Riesling grapes in Cave Spring Vineyard in Ontario, Canada. Riesling is in the process of overtaking Chardonnay to became the No. 1 white vinifera grape variety in Ontario.

Jancis Robinson’s just posted a story called ‘Riesling – will it ever catch on?’ that addresses the central theme of this blog and of my recently published book BEST WHITE WINE ON EARTH – The Riesling Story (Stewart, Tabori & Chang) and therefore has to be answered. From the title it’s clear that she feels deeply skeptical about our favorite grape’s chances, an impression the full text completely confirms.  Coincidentally, during the last weeks I was thinking a lot about why Riesling hasn’t been doing better recently in certain markets, so I’m glad to have been prodded into getting my thoughts out there.

It seems to me that just as Riesling is a many-sided wine in terms of its taste characteristics – from feather-light to ton-heavy, from bone-dry to honey-sweet and every conceivable combination of those things – it is also many different things to many different people in many different places. A glance at the vineyard statistics confirms this on the production side, the numbers telling a very different story in each winegrowing region and nation where Riesling plays a significant role.

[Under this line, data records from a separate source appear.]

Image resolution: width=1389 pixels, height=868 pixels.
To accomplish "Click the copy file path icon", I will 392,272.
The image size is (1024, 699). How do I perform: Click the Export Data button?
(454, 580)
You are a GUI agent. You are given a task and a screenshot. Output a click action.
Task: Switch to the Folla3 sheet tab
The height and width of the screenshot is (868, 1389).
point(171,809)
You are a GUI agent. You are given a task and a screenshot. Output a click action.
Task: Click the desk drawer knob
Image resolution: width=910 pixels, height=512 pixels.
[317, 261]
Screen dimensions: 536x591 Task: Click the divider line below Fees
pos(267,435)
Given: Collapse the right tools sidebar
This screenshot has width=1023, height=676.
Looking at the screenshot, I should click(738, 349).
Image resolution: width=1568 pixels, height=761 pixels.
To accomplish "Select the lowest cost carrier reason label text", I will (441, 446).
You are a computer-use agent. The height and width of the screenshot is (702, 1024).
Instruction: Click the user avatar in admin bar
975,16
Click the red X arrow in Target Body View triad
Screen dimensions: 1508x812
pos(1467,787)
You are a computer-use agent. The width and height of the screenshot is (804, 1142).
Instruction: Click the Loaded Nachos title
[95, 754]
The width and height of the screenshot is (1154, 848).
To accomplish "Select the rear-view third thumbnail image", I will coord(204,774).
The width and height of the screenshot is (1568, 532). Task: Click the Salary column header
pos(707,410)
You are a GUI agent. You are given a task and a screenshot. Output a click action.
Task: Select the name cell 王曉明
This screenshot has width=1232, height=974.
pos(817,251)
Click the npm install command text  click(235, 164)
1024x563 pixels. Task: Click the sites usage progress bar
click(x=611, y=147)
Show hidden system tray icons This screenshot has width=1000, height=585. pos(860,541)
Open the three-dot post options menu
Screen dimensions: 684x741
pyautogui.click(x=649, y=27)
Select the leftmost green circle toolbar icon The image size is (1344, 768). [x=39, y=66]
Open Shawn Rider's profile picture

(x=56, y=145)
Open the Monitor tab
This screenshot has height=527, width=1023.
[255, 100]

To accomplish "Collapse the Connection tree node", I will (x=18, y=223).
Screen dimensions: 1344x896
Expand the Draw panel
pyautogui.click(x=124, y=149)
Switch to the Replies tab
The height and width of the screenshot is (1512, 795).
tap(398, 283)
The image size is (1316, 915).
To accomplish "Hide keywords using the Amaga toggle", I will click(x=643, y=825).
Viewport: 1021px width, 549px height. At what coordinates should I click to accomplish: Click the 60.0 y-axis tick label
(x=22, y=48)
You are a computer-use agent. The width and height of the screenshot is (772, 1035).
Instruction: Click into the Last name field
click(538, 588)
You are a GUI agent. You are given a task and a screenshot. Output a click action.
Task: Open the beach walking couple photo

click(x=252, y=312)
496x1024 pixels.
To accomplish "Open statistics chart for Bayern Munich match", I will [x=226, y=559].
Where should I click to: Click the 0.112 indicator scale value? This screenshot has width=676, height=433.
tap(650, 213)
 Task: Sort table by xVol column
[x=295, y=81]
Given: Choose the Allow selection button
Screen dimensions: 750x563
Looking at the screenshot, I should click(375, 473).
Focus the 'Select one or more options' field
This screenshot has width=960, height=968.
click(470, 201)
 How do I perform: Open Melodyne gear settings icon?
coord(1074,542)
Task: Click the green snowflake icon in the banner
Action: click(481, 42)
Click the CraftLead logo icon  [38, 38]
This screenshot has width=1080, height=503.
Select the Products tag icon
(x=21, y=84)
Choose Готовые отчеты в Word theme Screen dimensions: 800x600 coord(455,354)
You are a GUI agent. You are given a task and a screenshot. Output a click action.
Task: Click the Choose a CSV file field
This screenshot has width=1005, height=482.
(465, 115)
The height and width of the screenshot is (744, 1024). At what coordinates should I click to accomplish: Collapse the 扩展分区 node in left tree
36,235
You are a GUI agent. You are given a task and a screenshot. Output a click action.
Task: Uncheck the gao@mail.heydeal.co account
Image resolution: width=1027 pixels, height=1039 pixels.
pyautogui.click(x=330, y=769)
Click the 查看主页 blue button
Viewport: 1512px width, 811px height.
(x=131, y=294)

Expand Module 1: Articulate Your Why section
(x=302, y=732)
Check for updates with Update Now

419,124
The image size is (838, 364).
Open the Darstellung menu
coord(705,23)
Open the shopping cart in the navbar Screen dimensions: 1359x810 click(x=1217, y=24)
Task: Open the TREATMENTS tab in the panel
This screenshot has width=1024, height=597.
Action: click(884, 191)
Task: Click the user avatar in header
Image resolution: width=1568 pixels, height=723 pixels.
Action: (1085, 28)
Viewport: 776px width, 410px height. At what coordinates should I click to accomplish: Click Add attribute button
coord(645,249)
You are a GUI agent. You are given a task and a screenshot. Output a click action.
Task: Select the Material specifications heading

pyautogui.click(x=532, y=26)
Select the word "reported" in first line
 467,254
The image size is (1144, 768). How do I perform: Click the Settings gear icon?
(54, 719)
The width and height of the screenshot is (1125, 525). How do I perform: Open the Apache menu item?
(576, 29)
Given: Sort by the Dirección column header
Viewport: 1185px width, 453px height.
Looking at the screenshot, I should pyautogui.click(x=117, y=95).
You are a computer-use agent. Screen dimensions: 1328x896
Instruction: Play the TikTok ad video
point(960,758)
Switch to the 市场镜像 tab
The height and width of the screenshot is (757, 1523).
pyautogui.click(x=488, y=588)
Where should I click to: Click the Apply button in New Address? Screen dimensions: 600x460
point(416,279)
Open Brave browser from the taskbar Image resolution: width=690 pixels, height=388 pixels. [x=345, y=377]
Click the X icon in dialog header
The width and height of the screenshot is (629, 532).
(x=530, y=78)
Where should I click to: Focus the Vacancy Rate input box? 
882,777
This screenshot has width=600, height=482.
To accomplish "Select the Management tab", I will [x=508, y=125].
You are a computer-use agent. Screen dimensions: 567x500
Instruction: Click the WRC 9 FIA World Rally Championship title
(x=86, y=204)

In Australia, for example, in spite of all the changes in image, marketing and styles for the entire wine industry during the last decades, (which enormous fluctuations up and down), the Riesling vineyard area has remained remarkably stable for almost half a century. Bone-dry wines have also remained the dominant style for the grape. Riesling seems as firm a feature of the Australian landscape as Uluru, and no other country on Planet Wine confirms to this pattern.

The situation in the US is an utterly different one, Riesling having been completely overtaken by the explosive growth in the popularity and vineyard area of grapes like Chardonnay and Merlot during the 1970s and ‘80s. Then, largely under the radar, Riesling has grown remarkably since the turn of the century due to dramatically improved winemaking, grass roots interest (also far outside the cool East and West Coast cities) and a healthy dash of guerilla marketing. This story is all about the American spirit of innovation.

Pictured below is Mike Beneduce of Beneduce Vineyards in Pittstown, New Jersey for whom 2013 was the first vintage of estate vineyard Riesling. I did his Blaufränkisch too!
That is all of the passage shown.